L’ancien diplomate fait l’objet de tirs groupés : Qui veut ternir l’image de Abdelaziz Rahabi ?


Le nom de l’ancien diplomate et homme politique Abdelaziz Rahabi a circulé ces derniers jours comme pouvant occuper le poste de Premier ministre.

L’ancien diplomate et homme politique Abdelaziz Rahabi fait l’objet, ces derniers jours, de tirs groupés visant, selon toute vraisemblance, à salir son image.

Selon le site d’information français Mondafrique, l’ancien ministre de la Communication est considéré comme le «représentant de l’Etat profond». «Proche du sérail politique dans les mains de l’ancien DRS (services de sécurité), sa candidature à l’Exécutif représenterait un succès des services de sécurité et annoncerait une poursuite de la contestation populaire qui ne s’affaiblit pas», spécule le journaliste français Nicolas Beau. C’est la même thèse développée par Anouar Malek, journaliste et écrivain algérien vivant au Qatar et connu pour être proche des Frères musulmans.

«Abdelaziz Rahabi, opposant au régime de l’ex-président Bouteflika, est pressenti pour occuper le poste de Premier ministre dans le prochain gouvernement. Les services de sécurité soutiennent sa candidature», a-t-il souligné dans une vidéo postée sur la chaîne YouTube. Pour sa part, le journaliste Hicham Aboud, résident en France, a mis en garde contre une éventuelle entrée de Rahabi dans le nouveau gouvernement. «Abdelaziz Rahabi est un homme intègre et compétent.

Mais dans le cas où il accepterait le poste de Premier ministre, il ne pourra pas travailler pour l’intérêt du pays et va se salir les mains avec la îssaba (la bande, ndlr)», a-t-il relevé dans une vidéo publiée sur Facebook, en réponse à une tribune critique d’une ancienne diplomate.

Ces attaques hostiles dirigées contre l’ancien ministre de la Communication, passé dans l’opposition après son retrait fracassant du gouvernement de l’ex-président Bouteflika, n’ont pas été du goût de Houria Hanem, une ancienne diplomate, qui a défendu Rahabi.

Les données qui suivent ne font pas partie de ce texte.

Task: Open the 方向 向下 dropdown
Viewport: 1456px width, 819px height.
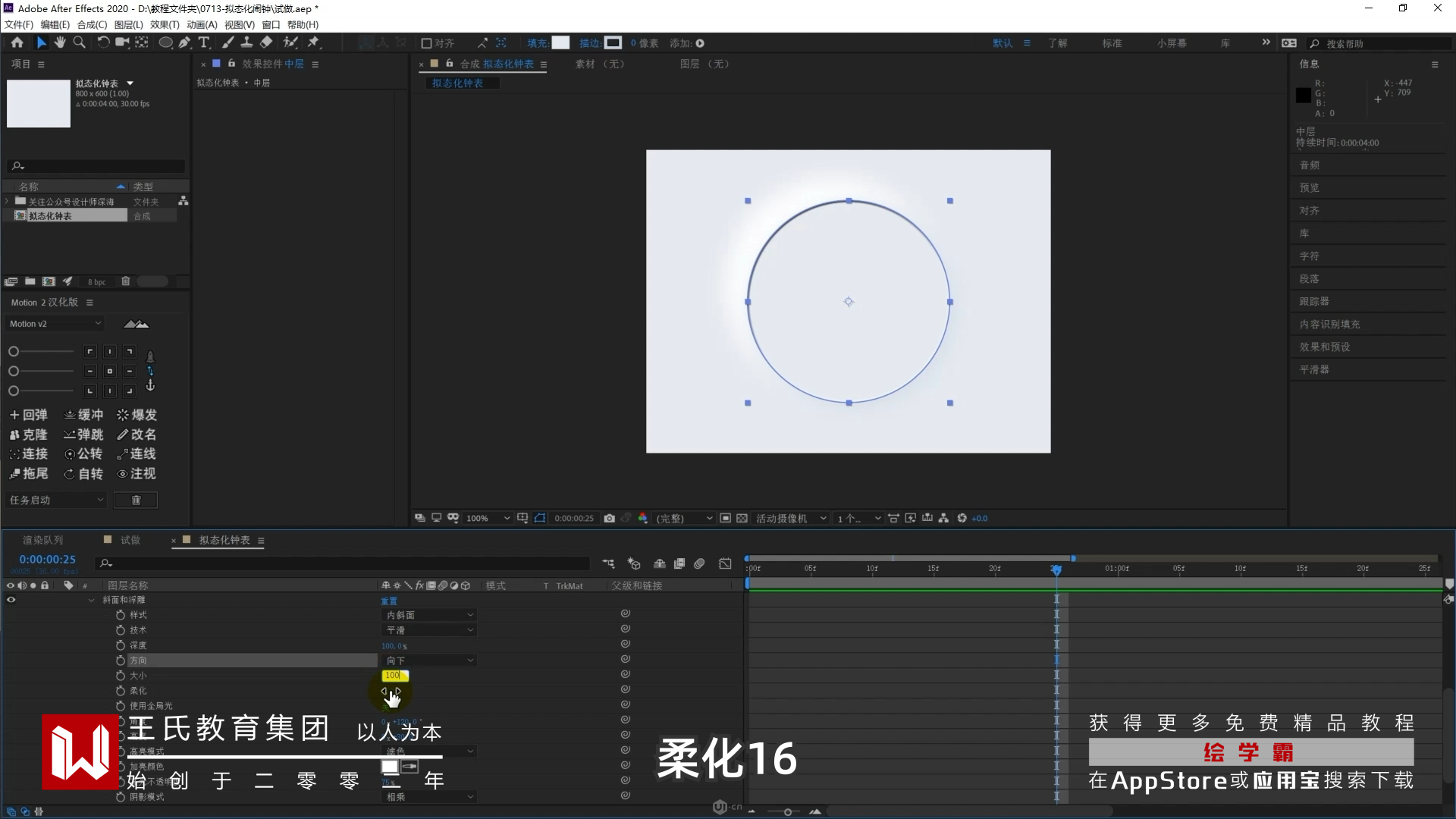Action: (429, 661)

«Trois plumes connues pour leurs analyses vénéneuses anti-Algérie viennent de pondre des articles visant Abdelaziz Rahabi. Cet arc d’hostilité m’interpelle. Il prouve que leurs parrains craignent le retour de responsables politiques réellement nationalistes, professionnellement compétents et bénéficiant d’un bon capital confiance», a-t-elle écrit dans une tribune publiée sur le site électronique TSA. Mettant en garde contre une «déstabilisation totale» du pays, elle a relevé que «certains noms qui circulent pour le poste de chef du gouvernement ou des portefeuilles ministériels (Benbitour, Rahabi, Djilali, etc.) contrarient ces desseins maléfiques».

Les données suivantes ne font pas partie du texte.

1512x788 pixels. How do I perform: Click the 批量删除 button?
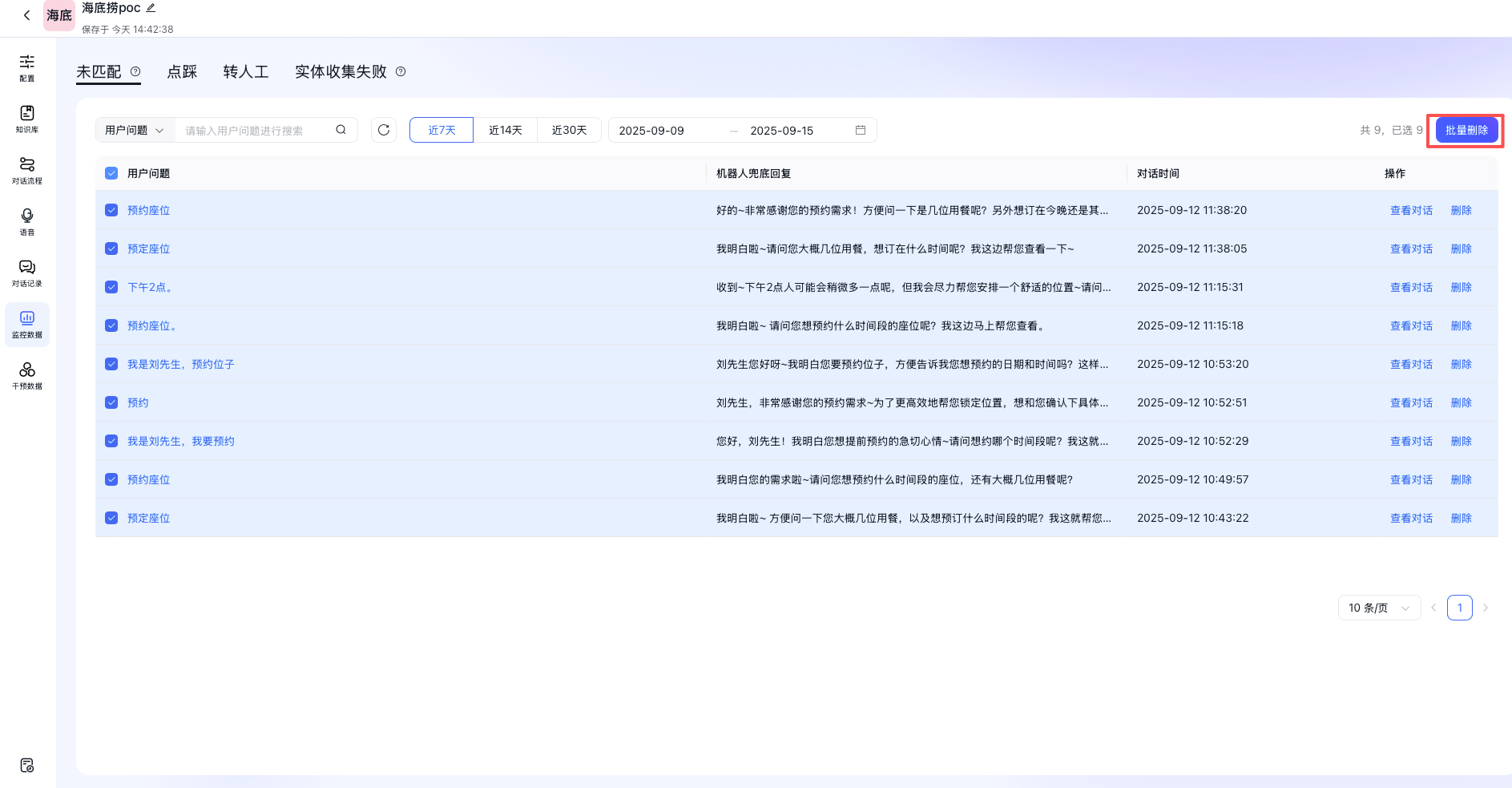point(1465,129)
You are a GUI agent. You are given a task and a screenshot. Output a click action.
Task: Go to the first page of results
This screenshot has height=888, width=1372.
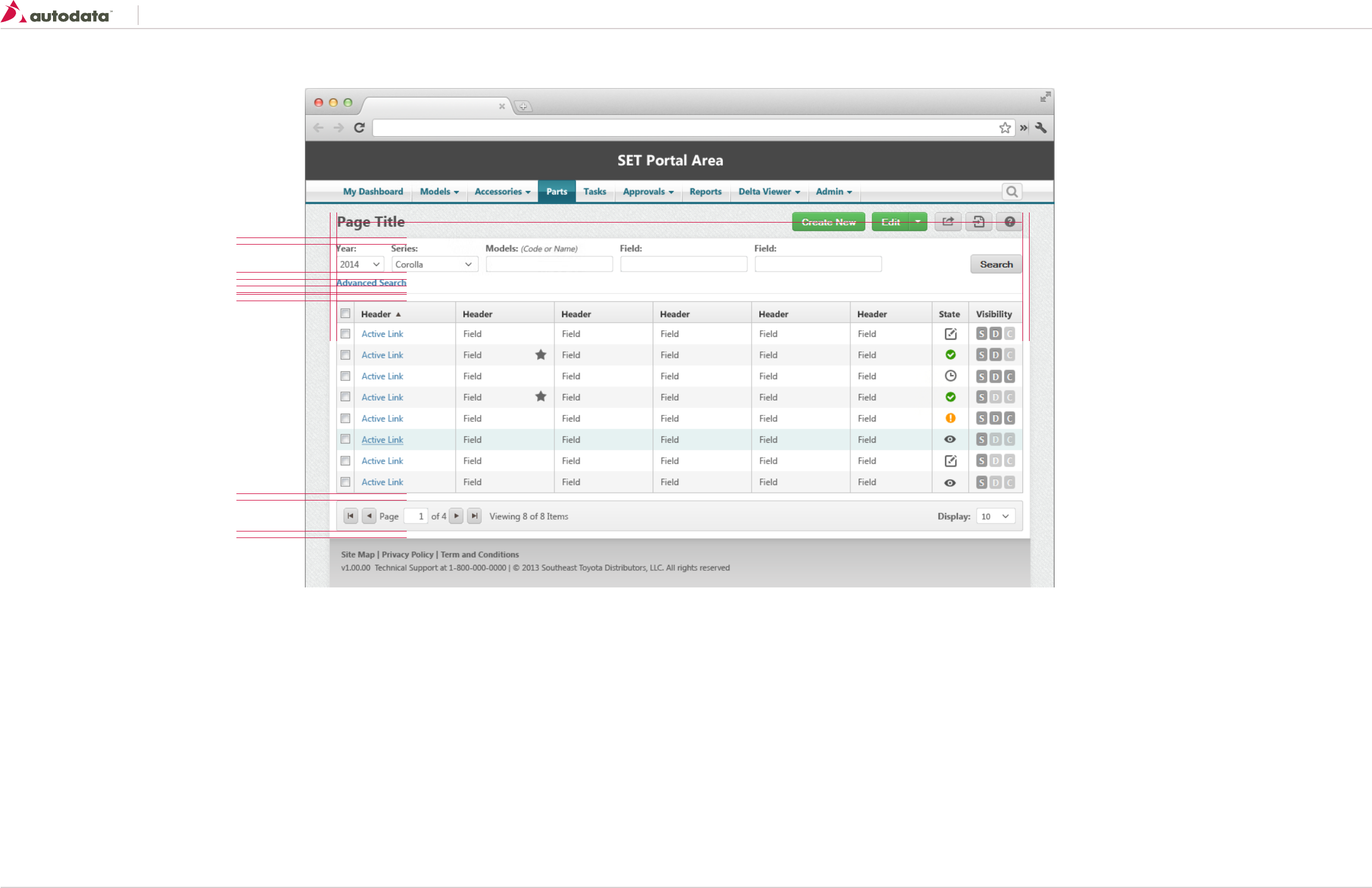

«Ces personnalités sont connues pour leurs compétences, leurs grandes expériences mais surtout pour leurs convictions patriotiques. Voilà pourquoi Rahabi fait l’objet de cet arc hostile concomitant. En fait, les articles du trio nous réconfortent. S’ils s’attaquent à cette personnalité, et probablement prochainement à tous ceux qui lui ressemblent, cela prouve que le président Tebboune a procédé à de bonnes pioches», a ajouté Houria Hanem.

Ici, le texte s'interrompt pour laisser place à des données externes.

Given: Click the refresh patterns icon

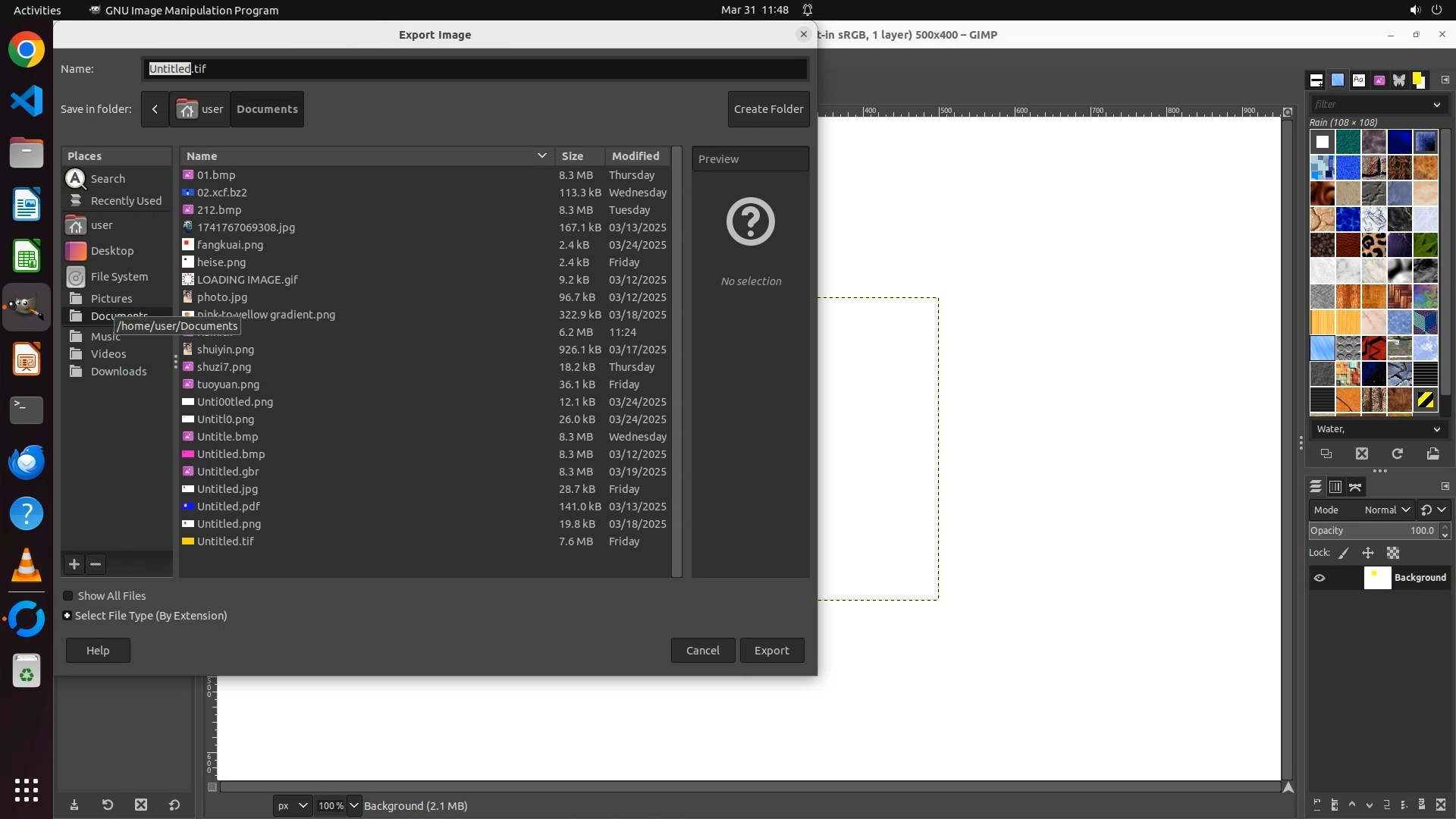Looking at the screenshot, I should point(1397,453).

Le nom de Abdelaziz Rahabi comme celui d’Ahmed Benbitour sont revenus ces derniers jours au-devant de la scène dans le sillage des consultations pour la constitution d’un nouveau gouvernement. Bénéficiant d’un capital sympathie au sein de la société, Abdelaziz Rahabi, comme d’ailleurs Ahmed Benbitour, a été encore une fois pressenti comme Premier ministre. Il est à souligner que toutes nos tentatives pour joindre cet ancien diplomate se sont avérées vaines.